Heritage homes are sought after by homebuyers for a number of reasons including serious curb appeal, unique designs, and keeping history alive in the community. Older houses can be an excellent investment – as rental properties for those who find heritage homes appealing but prefer to rent; have better resale value; and often occupy prime real estate. If buying a historic home feels like a dream come true, here are some things you might like to know before signing on the dotted line.
What is a historic home?
A heritage home is a residential property that a governing body such as a municipal (local) government or a historical society deems to have historical and/or cultural significance and therefore is worth preserving. A single house or a group of buildings on the same street or in the same area can be designated as a heritage property due to unique landscaping, significant architectural features, or a specific connection to historic figures.
Historic homes have good bones.
Historic homes were built to last. Craftsmanship and attention to detail are exemplary. They were constructed using tried and true building methods and quality, handcrafted materials, resulting in a heritage home that has good bones.
Renovations are subject to rules.
A homebuyer renovating a heritage home has to follow bylaws, rules, or regulations that have been established in order to preserve the historic value of the home. These regulations could limit the colour choices of the home’s exterior; the materials used for siding and gutters; or restrict changes that can be made to the design of the house or to its architectural detail and decoration.
Historic homes can be challenging to renovate.
Whether you DIY or hire a contract, a heritage home can be challenging to renovate. When purchasing products for repairs or a home renovation project, it might be difficult to find contemporary materials that will maintain historic sensibilities. If you’re not DIYing, it can also be challenging to find a contractor who is familiar with materials and methods used in different historical time periods.

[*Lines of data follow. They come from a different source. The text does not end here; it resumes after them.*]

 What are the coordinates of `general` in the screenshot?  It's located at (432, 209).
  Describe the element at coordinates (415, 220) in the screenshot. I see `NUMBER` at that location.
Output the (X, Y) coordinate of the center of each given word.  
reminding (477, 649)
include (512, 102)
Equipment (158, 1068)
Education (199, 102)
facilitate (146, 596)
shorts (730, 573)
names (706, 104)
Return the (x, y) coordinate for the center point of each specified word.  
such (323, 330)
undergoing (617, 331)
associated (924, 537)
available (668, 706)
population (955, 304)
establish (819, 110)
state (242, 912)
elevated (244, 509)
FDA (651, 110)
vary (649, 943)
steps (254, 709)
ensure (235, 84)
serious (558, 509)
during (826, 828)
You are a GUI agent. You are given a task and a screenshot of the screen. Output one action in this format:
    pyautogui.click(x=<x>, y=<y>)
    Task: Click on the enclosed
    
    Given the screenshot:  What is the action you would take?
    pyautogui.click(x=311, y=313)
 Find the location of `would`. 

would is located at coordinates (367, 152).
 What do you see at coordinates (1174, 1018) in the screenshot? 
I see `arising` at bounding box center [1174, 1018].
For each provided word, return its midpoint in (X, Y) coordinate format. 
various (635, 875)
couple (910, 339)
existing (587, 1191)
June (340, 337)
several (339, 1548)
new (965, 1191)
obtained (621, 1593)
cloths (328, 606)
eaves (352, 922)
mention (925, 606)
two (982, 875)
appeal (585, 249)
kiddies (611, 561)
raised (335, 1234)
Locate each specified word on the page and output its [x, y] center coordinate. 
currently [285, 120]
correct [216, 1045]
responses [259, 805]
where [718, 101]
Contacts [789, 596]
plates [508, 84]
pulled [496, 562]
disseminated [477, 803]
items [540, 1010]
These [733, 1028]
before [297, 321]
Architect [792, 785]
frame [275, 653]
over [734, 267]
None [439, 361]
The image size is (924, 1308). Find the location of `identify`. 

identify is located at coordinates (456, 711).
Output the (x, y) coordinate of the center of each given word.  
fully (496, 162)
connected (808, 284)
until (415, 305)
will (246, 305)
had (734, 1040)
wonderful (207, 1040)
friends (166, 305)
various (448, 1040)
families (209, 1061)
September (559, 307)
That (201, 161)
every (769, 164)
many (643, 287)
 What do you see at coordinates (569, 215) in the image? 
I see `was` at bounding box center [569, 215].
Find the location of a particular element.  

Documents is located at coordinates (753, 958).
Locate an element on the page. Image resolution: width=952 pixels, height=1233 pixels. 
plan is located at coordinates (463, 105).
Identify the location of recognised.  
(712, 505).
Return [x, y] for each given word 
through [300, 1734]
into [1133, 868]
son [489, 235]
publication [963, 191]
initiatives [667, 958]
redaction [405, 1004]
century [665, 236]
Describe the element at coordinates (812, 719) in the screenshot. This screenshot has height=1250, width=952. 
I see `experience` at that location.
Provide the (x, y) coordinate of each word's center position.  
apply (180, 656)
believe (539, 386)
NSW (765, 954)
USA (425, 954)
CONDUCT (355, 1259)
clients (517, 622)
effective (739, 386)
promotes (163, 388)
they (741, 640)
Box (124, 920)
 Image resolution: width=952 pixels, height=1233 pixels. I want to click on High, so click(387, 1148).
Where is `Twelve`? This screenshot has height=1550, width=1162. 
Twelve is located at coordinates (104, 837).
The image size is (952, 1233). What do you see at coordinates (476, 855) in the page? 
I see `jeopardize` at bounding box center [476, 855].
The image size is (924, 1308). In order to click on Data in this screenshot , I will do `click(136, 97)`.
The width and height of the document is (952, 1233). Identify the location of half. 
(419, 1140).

Historic homes often need upgrading.
While a heritage home might be structurally sound, they often need upgrading. Because they were built decades before current building codes, systems such as electrical, plumbing, and heating require upgrading to bring them up to code. Older homes also have other issues that will need to be addressed either before finalizing the sale or after you own the home. Before buying a heritage home check the following:
- Faulty wiring
- Poor plumbing
- Inefficient heating
- Asbestos and lead paint
- Water damage
Historic homes typically cost more.
Depending on the history of the home or its historical significance, the house itself might cost a homebuyer more than a similar-sized house in another neighbourhood. Particularly if the historic home has been well-maintained throughout the years, the sellers could ask a premium price.
You will want to factor in home renovation costs and upgrades, enough to cover the costs of special or higher quality materials for window, roof, entry door, or exterior trim replacements.
Maintaining a heritage home is generally more labour-intensive than that of a modern home.
You will most likely pay more for insurance due to higher repair and maintenance costs.
Get a home inspection.
A home inspection is essential for the homebuyer of a heritage property. A good inspection from a reputable company that is familiar with historic homes will eliminate the number of surprises that might be revealed when you want to replace the chandelier in the dining room or renovate the upstairs bathroom.
Financial incentives for homebuyers.
For homebuyers that are interested in buying a historic property, there are financial incentives available. Possible incentives include grants, tax breaks, and lower interest loans. What bonuses will be awarded largely depends on where the home is located.